O professor da Unifor ressalta que vai o governo brasileiro vai ser "cobrado", no caso de vitória de Massa, para ter "um nível de engajamento" na recuperação da Argentina, o que "poder ter um efeito contrário ao desejado", já que "a própria economia brasileira precisa da atenção do governo brasileiro".
Acirramento e intolerância política
Presidente da Comissão de Direito Eleitoral da Ordem dos Advogados — Secção Ceará (OAB-CE), Fernandes Neto participou como observador do primeiro turno da eleição na Argentina, no dia 23 de outubro.
Integrante da Conferencia Americana de Organismos Electorales Subnacionales por la Transparencia Electoral, esta foi a segunda vez que ele foi observador no país vizinho. A primeira foi em 2019, quando Mauricio Macri perdeu a reeleição para Alberto Fernandez.
Fernandes Neto ressalta que as duas disputas tiveram "clima totalmente diferente". "A intolerância política chegou na Argentina. As disputas de rua, as disputas de fake news, inclusive com utilização de inteligência artificial. Tem sido uma campanha bem sentimentalista, apelando para o sentimentalismo", explica.
Ele cita, por exemplo, estratégias de Javier Milei de se apresentar como um "super herói", inclusive com peças publicitárias em que aparece de capa. Ele também cita o fato de que o candidato da extrema-direita, a exemplo do que ocorreu no Brasil, tem questionado o sistema eleitoral argentino.
A Argentina, contudo, usa o sistema de cédulas eleitorais, nos quais os partidos de cada candidato é que disponibiliza as cédulas para a votação. Dois documentos, com a apuração por local de votação, também são disponibilizados para os partidos para uma apuração paralela. "Não há divergências", relembra Fernandes Neto ao falar dos resultados eleitorais na Argentina.
O advogado ressalta ainda que não há tanta judicialização da campanha. No caso das propagandas, é porque não há "legislação rígida sobre a propaganda eleitoral" como no Brasil. "Mesmo que sejam fake news, não são restritas pelo Conselho Eleitoral.
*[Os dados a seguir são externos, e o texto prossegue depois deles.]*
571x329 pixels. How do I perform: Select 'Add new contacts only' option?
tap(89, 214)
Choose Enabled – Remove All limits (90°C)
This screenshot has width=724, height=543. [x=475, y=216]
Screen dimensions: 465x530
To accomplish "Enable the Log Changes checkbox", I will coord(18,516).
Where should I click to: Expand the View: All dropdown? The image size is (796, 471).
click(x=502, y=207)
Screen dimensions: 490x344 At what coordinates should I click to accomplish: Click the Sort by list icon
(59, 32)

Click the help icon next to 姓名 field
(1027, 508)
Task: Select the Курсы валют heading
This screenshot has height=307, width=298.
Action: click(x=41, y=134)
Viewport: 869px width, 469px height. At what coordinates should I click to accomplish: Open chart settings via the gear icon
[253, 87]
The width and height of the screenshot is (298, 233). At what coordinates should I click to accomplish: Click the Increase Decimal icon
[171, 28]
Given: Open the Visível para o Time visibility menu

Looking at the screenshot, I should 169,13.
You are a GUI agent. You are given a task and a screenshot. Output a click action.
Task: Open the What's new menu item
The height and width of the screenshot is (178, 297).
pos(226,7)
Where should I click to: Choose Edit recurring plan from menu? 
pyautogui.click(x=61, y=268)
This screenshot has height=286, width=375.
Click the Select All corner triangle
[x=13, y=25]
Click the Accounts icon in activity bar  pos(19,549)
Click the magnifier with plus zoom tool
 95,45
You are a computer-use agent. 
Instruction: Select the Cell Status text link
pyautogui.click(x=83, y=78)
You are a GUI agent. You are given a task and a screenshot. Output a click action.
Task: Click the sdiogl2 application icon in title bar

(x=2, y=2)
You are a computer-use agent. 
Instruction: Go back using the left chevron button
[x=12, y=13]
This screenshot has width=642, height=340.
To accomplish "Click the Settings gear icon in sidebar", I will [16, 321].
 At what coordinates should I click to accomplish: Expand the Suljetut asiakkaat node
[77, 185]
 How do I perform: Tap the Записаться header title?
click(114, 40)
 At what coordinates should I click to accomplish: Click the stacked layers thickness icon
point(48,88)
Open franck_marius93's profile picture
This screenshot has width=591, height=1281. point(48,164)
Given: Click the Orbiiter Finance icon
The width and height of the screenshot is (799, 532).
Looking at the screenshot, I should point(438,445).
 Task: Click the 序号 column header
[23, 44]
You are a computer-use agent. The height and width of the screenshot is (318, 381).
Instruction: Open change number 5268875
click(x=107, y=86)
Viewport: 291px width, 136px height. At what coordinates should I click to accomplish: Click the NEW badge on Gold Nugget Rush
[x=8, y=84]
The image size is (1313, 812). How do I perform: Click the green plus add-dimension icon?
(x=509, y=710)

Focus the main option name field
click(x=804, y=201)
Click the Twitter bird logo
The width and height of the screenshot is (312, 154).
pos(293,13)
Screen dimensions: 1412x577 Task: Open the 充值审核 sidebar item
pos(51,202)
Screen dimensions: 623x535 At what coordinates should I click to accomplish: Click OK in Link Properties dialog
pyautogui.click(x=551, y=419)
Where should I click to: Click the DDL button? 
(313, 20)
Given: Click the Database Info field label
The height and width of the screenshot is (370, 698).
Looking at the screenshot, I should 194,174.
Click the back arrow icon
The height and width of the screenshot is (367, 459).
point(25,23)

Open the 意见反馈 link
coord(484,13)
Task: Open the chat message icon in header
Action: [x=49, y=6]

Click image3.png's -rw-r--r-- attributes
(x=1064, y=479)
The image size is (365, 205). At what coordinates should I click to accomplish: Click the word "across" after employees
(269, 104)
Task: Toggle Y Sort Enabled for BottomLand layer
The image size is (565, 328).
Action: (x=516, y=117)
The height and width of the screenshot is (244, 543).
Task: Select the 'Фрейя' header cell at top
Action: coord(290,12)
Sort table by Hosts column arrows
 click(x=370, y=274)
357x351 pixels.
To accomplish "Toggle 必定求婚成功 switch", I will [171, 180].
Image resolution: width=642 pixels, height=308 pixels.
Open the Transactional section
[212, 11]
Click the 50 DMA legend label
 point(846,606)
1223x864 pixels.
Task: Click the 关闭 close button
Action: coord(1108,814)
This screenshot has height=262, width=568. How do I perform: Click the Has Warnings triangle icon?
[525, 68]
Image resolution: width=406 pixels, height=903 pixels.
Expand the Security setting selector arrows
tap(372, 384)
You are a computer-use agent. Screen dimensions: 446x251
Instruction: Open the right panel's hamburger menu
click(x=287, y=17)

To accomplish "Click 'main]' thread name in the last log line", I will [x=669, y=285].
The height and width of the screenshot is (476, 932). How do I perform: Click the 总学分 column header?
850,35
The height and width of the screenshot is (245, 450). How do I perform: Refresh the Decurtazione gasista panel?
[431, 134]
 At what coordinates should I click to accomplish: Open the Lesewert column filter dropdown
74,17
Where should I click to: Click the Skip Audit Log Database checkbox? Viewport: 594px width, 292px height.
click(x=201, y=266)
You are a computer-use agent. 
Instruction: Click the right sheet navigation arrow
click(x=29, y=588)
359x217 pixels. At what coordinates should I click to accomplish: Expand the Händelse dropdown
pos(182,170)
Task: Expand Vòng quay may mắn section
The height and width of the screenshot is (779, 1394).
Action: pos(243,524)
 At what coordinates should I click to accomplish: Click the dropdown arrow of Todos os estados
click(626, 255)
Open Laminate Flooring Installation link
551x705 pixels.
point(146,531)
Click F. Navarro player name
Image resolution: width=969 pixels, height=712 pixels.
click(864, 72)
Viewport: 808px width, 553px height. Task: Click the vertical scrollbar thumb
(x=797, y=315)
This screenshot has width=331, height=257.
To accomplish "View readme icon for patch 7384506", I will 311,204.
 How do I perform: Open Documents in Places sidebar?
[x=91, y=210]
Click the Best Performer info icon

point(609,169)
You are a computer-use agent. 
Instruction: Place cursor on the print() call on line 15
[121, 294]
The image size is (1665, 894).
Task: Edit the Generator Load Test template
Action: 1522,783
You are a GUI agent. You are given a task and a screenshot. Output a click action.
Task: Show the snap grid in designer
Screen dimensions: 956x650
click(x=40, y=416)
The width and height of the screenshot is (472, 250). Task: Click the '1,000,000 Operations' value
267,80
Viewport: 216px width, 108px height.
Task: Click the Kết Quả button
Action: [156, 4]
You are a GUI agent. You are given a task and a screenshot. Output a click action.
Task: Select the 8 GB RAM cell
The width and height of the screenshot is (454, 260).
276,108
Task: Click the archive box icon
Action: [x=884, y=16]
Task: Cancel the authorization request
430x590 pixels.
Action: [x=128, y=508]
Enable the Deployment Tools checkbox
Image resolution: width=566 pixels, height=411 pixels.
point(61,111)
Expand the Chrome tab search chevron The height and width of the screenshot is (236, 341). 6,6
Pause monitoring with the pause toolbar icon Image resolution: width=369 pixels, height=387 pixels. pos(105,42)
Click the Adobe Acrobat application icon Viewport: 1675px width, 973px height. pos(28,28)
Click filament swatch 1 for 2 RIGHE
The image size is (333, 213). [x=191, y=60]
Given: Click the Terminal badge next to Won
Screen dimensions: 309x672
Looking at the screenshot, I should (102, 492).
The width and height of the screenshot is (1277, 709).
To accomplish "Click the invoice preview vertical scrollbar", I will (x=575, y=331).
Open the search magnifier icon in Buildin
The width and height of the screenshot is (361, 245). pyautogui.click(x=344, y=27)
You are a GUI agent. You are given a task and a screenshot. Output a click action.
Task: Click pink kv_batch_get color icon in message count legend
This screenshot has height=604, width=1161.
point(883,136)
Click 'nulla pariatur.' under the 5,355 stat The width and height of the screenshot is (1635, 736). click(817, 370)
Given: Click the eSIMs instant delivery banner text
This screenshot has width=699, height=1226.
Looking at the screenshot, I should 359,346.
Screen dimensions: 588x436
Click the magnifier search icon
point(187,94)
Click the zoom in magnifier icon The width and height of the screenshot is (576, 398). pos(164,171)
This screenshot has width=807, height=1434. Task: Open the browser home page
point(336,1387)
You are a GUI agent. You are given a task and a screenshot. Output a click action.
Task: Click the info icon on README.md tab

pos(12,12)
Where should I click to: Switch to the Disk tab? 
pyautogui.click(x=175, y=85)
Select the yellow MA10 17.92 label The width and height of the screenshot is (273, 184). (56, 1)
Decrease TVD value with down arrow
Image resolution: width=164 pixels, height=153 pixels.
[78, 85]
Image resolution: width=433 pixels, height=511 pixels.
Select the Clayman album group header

Não há um órgão que organize isso", ressalta.
Por outro lado, também há pouca prática de abuso político e econômico na disputa eleitoral argentina. "Não é da tradição argentina a prática de compra de votos, de abuso de poder político e econômico", afirma.
Com grande acirramento nas pesquisas eleitorais, que têm demonstrado empate técnico entre Javier Milei e Sérgio Massa, com pequena vantagem para Milei, os entrevistados pelo Diário do Nordeste concordam que o resultado eleitoral ainda é incerto.
Se por um lado, existe grande insatisfação com o peronismo representado por Massa, por outro propostas econômicas pouco factíveis e o discurso extremista de Milei "cria um medo" entre os eleitores argentinos, afirma Geraldina Dana.
Para a cientista política natural de Buenos Aires, a Argentina deve vivenciar um outro fato pouco usual neste segundo turno. "Algumas pessoas vão votar em branco, o que não é tão habitual assim na Argentina. Na minha opinião, a gente vai ver mais votos em branco do que a gente está habituada a ver, que é ao redor do 2%, como norma, como norma. acho que nessa eleição vai ser maior", disse.